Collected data
-=-=-

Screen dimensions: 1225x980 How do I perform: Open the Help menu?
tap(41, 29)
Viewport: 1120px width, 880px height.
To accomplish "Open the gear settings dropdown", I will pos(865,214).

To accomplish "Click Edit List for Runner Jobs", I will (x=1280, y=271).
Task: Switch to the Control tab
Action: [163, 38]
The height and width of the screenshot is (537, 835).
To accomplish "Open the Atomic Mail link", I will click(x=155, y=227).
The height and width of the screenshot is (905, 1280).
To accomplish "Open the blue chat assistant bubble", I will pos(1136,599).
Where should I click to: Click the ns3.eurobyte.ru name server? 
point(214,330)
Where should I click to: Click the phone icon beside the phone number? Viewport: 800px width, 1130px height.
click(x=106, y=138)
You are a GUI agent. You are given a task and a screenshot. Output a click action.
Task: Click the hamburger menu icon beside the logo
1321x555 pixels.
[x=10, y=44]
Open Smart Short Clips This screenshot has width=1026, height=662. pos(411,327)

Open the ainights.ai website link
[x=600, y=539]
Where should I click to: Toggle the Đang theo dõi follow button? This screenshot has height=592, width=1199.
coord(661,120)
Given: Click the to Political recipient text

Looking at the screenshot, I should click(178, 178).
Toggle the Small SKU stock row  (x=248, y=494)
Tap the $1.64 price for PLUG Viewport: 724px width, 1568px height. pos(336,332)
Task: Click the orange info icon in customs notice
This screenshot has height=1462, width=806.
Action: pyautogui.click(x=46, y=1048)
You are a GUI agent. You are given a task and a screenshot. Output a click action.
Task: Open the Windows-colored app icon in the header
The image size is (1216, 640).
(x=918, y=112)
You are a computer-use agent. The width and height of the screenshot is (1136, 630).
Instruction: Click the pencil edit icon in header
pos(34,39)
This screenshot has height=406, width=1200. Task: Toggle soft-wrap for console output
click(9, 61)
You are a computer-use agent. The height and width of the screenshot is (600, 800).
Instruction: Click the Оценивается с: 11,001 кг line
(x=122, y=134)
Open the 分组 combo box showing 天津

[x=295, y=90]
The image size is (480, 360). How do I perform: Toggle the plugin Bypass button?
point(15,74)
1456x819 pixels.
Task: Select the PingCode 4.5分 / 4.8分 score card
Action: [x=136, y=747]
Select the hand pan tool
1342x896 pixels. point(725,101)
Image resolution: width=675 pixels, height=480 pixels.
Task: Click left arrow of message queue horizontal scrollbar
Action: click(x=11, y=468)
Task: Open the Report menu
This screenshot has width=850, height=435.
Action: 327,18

-=-=-

Lines that include the word "computer" are to be extracted from the data above.

> REPLY
You are a computer-use agent. The width and height of the screenshot is (1136, 630).
You are a computer-use agent. The height and width of the screenshot is (600, 800).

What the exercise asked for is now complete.